Faster reading of time series from netCDF?
I think the answer to this problem won't be so much re-ordering the data as it will be chunking the data. For a full discussion on the implications of chunking netCDF files, see the following blog posts from Russ Rew, lead netCDF developer at Unidata:
- Chunking Data: Why it Matters
- Chunking Data: Choosing Shapes
The upshot is that while employing different chunking strategies can achieve large increases in access speed, choosing the right strategy is non-trivial.
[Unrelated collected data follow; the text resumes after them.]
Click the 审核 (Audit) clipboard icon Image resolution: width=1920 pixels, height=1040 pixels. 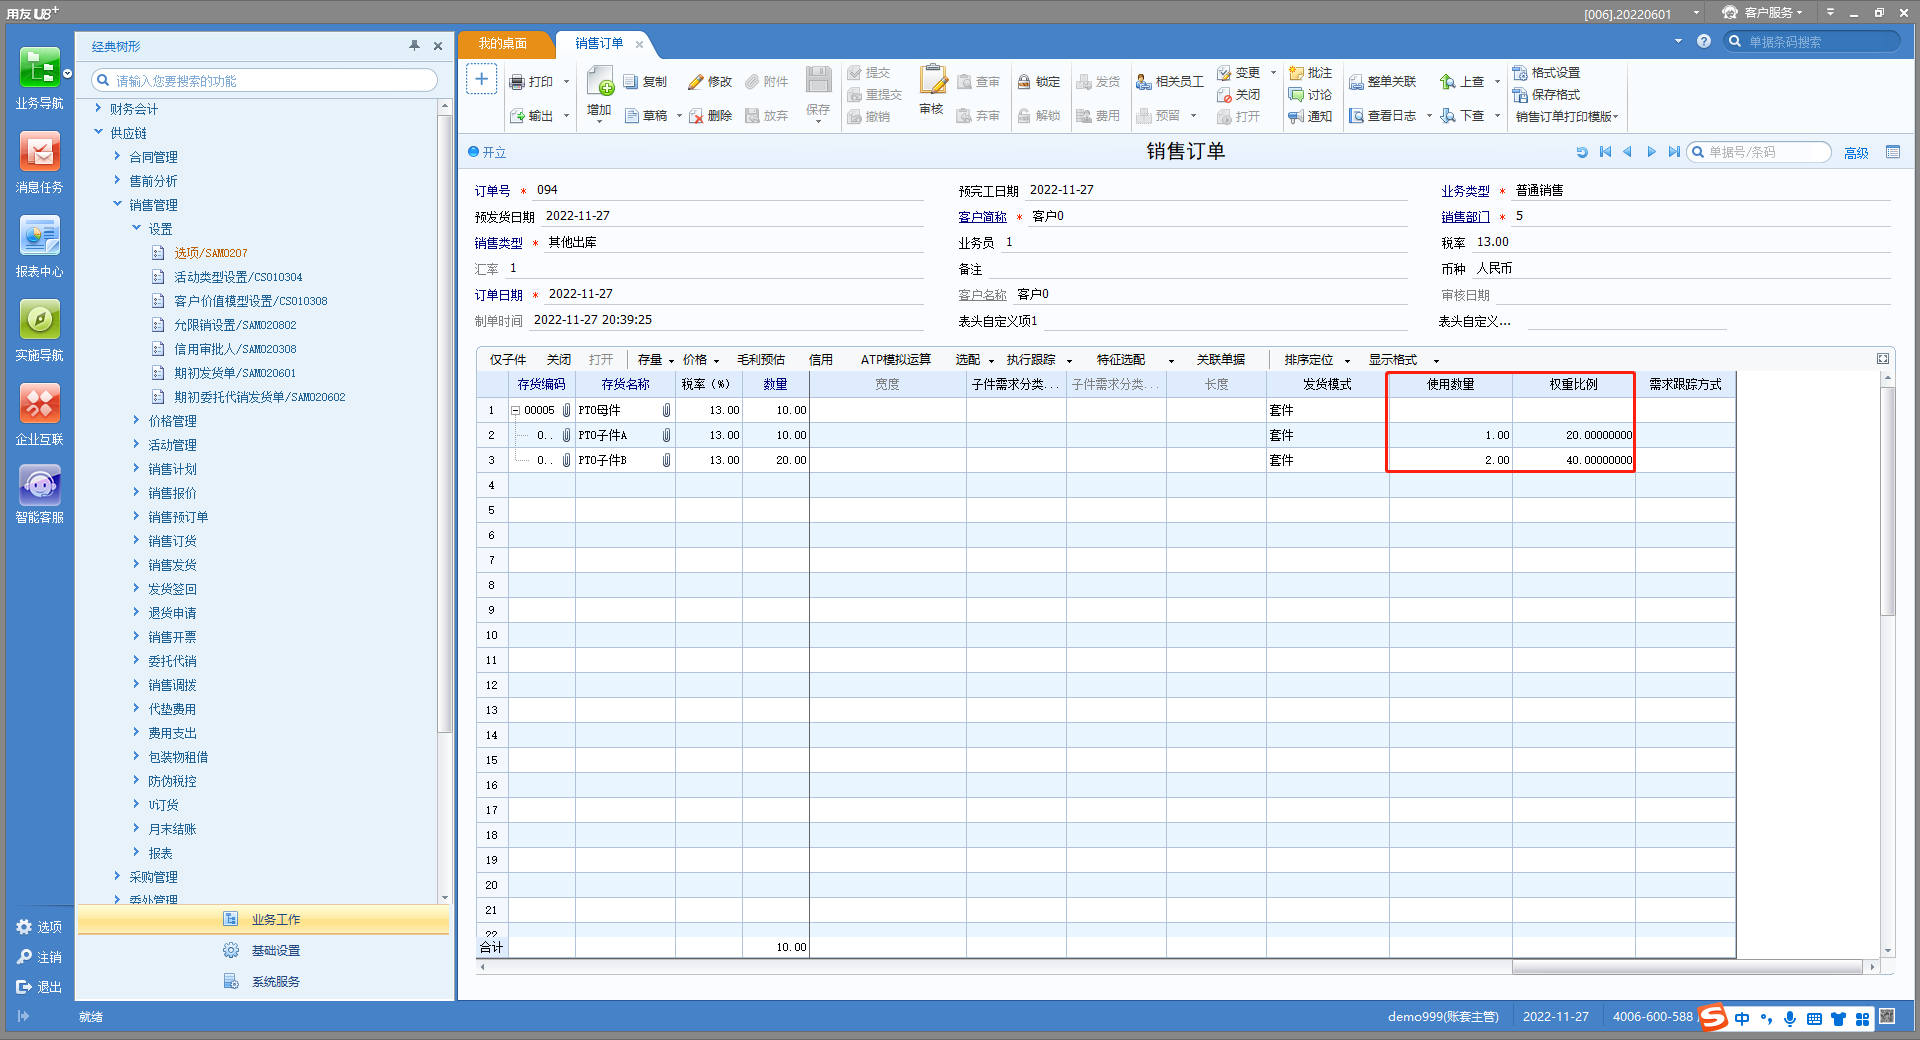click(932, 80)
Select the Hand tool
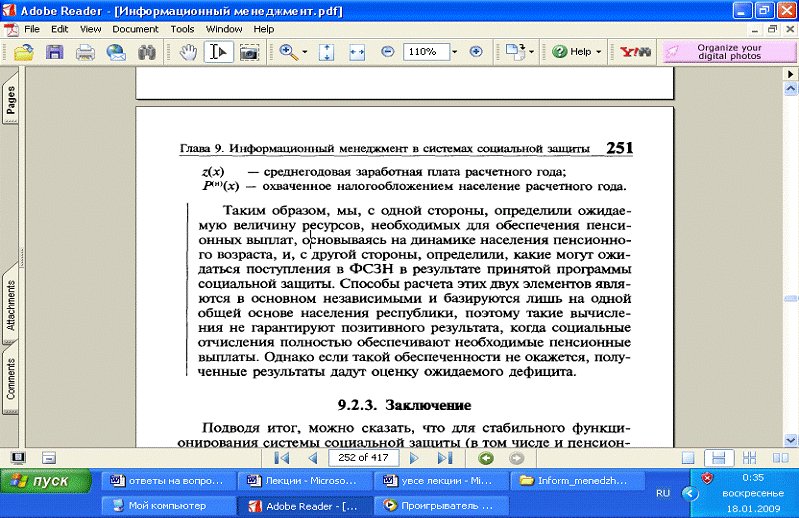 click(x=189, y=52)
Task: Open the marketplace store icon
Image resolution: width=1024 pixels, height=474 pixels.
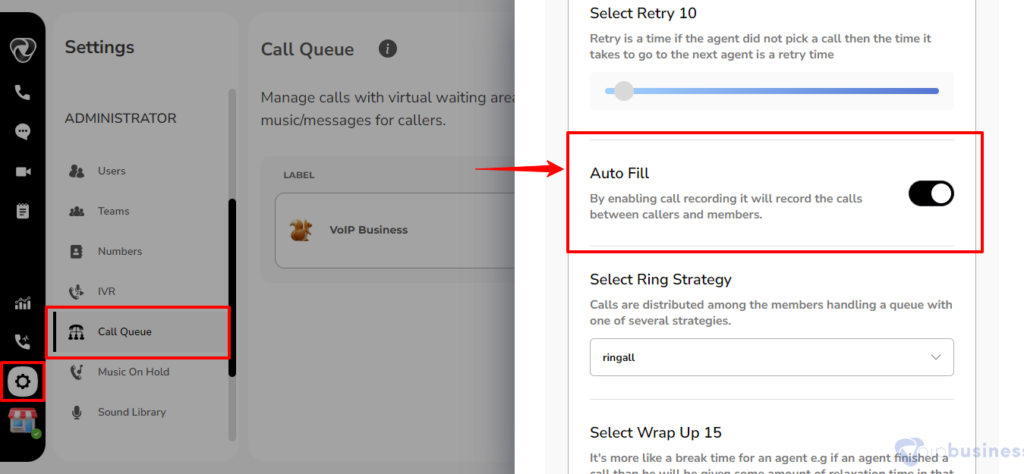Action: [x=23, y=421]
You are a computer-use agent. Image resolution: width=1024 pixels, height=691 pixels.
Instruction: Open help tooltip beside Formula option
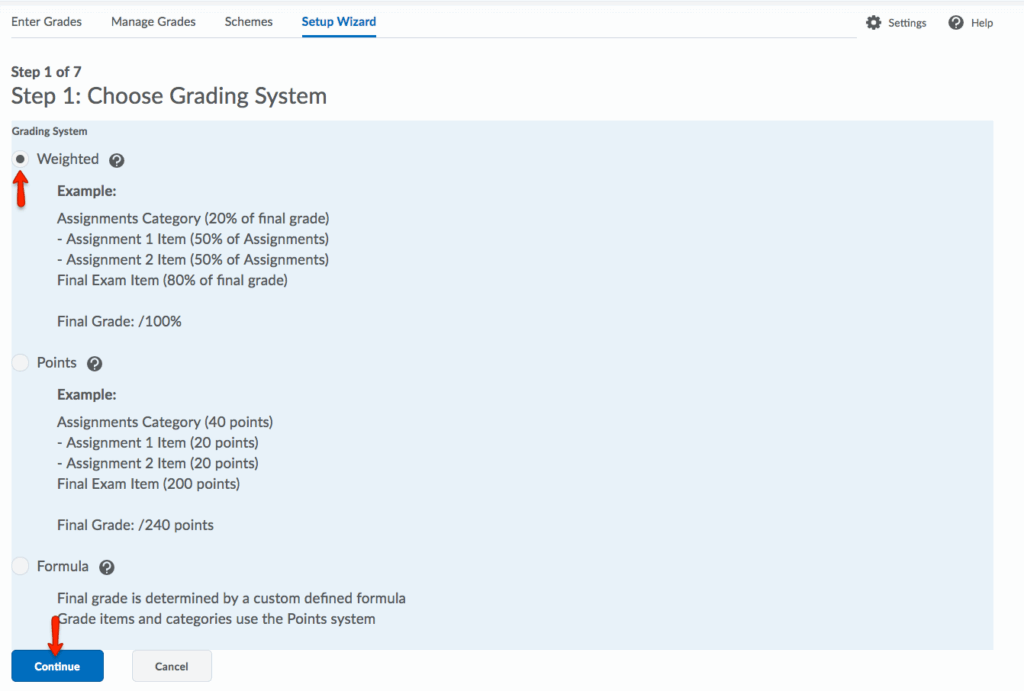[x=107, y=567]
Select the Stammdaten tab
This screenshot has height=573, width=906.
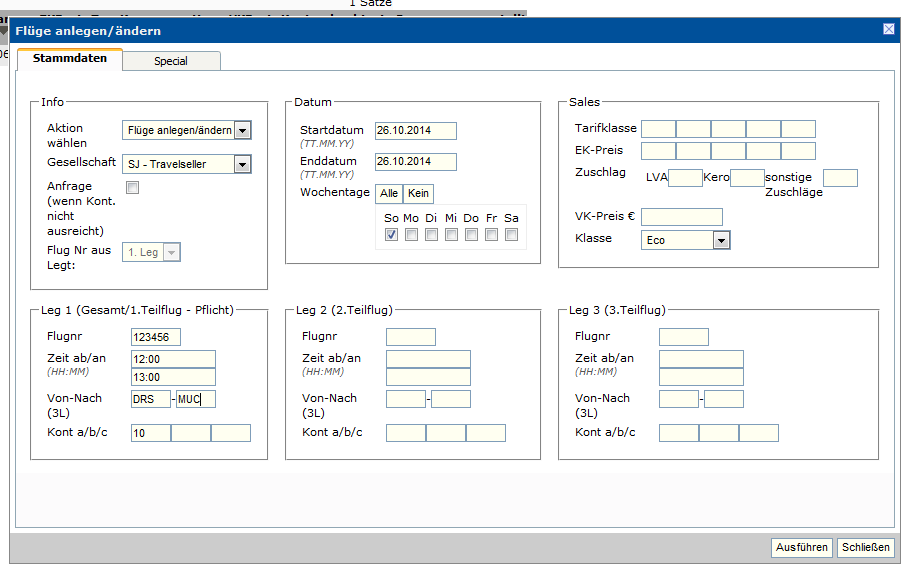[x=69, y=60]
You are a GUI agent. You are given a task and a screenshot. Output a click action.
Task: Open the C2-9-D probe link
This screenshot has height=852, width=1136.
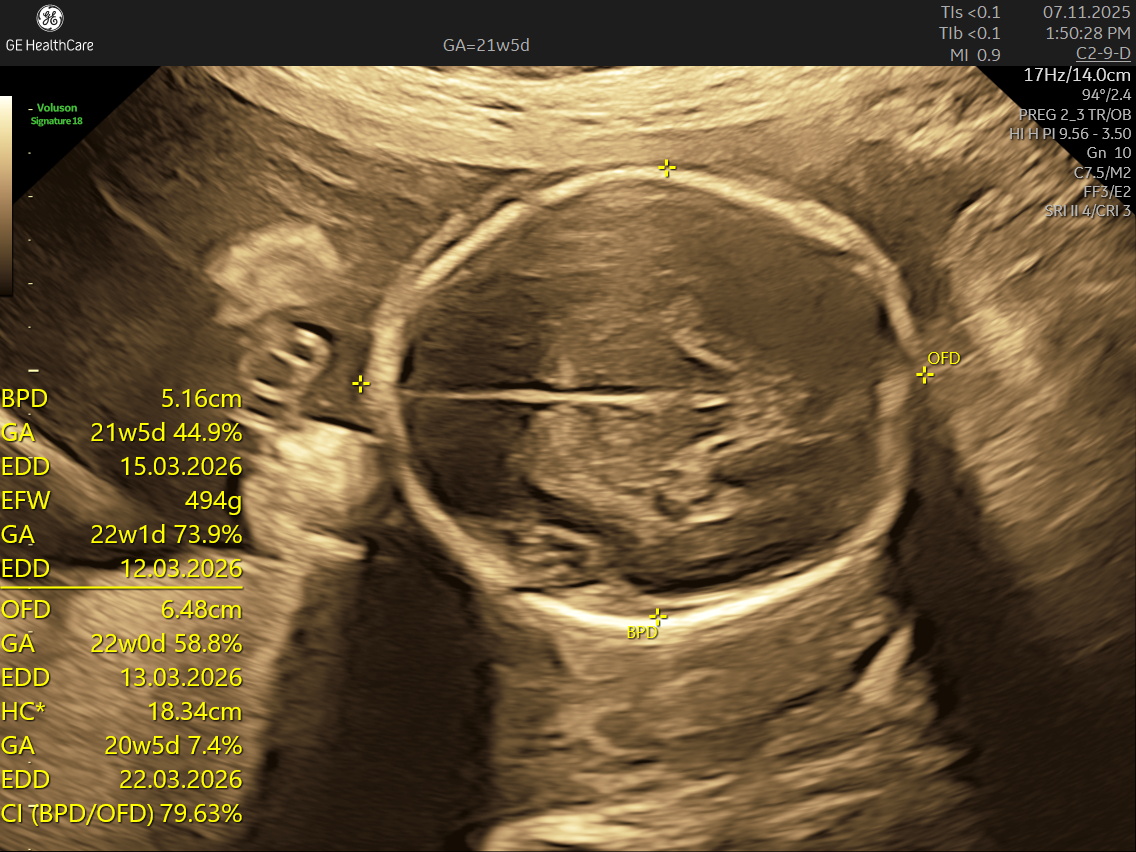coord(1103,53)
On the smaller sample dataset, sst.wkmean.1990-present.nc
, I saw the following results when using your benchmark command:
1) Unchunked:
## test replications elapsed relative user.self sys.self user.child sys.child
## 2 spacechunk 1000 0.841 1.000 0.812 0.029 0 0
## 1 timeseries 1000 1.325 1.576 0.944 0.381 0 0
2) Naively Chunked:
## test replications elapsed relative user.self sys.self user.child sys.child
## 2 spacechunk 1000 0.788 1.000 0.788 0.000 0 0
## 1 timeseries 1000 0.814 1.033 0.814 0.001 0 0
The naive chunking was simply a shot in the dark; I used the nccopy
utility thusly:
$ nccopy -c"lat/100,lon/100,time/100,nbnds/" sst.wkmean.1990-present.nc chunked.nc
The Unidata documentation for the nccopy
utility can be found here.
I wish I could recommend a particular strategy for chunking your data set, but it is highly dependent on the data. Hopefully the articles linked above will give you some insight into how you might chunk your data to achieve the results you're looking for!
Update
The following blog post by Marcos Hermida shows how different chunking strategies influenced the speed when reading a time series for a particular netCDF file. This should only be used as perhaps a jumping off point.
- Netcdf-4 Chunking Performance Results on AR-4 3D Data File
In regards to rechunking via nccopy
apparently hanging; the issue appears to be related to the default chunk cache size of 4MB. By increasing that to 4GB (or more), you can reduce the copy time from over 24 hours for a large file to under 11 minutes!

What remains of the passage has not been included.